Tijdens het Algemeen Overleg van 27 april over inkomensontwikkeling van huishoudens in verband met de introductie van het zorgstelsel werd ondermeer gesproken over post-actieve ambtenaren. Met deze brief wil ik, mede namens de minister van Sociale Zaken en Werkgelegenheid en de minister van Volksgezondheid, Welzijn en Sport, uw kamer nader informeren. Ik doe daarmee een toezegging van de minister van Sociale Zaken en Werkgelegenheid aan uw kamer gestand.

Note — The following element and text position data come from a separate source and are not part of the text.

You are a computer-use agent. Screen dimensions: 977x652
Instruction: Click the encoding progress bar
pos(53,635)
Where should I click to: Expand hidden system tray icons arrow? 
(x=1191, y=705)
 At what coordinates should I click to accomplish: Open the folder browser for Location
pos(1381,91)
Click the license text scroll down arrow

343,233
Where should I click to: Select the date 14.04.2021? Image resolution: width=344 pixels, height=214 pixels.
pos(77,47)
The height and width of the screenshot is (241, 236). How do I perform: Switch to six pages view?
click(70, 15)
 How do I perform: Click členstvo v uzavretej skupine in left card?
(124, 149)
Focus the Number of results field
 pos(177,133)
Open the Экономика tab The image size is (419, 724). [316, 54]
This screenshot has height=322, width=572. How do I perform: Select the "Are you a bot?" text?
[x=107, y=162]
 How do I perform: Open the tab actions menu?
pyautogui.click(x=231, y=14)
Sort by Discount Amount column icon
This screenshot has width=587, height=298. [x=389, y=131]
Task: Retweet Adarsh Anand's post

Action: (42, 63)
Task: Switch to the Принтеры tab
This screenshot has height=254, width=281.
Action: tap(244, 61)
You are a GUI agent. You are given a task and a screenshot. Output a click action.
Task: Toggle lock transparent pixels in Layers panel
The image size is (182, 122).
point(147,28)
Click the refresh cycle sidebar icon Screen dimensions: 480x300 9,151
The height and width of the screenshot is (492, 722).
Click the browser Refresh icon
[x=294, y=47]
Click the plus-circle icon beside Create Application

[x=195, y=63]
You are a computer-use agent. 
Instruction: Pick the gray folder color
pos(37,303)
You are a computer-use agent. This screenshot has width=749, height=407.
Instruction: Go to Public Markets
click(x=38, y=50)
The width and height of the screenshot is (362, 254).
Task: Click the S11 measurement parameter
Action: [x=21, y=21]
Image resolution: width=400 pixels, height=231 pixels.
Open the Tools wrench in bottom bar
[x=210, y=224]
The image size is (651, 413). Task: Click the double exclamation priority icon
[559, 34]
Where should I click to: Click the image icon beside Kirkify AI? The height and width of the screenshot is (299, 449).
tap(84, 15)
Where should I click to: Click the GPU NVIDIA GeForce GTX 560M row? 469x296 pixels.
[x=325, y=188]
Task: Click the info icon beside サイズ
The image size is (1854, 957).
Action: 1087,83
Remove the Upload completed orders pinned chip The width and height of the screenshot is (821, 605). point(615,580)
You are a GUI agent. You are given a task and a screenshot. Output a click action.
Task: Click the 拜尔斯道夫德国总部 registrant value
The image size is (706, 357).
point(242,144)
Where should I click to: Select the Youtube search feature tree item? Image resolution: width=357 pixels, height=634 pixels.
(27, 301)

Het kabinet zal aan de post-actieve ambtenaren van 65 jaar en ouder van de kabinetssectoren1, die tot 2006 gebruik maakten van een tegemoetkomingsregeling in de ziektekosten, een extra tegemoetkoming toekennen. De vormgeving zal nog nader worden bepaald, maar betreft in ieder geval de jaren 2007 tot en met 2009. Hiervoor stelt het kabinet cumulatief en eenmalig € 130 mln. ter beschikking. Doel is dat evenwichtiger afbouwtrajecten van de tegemoetkomingsregelingen van post-actieven ontstaan. Over de vormgeving zal ik u nader informeren. Met de post-actieve tegemoetkomingsregelingen was voor de kabinetssectoren structureel€ 108 mln. gemoeid. Dit budget wordt in gelijkmatige tranches tot 2012 onttrokken aan de arbeidsvoorwaardenruimte.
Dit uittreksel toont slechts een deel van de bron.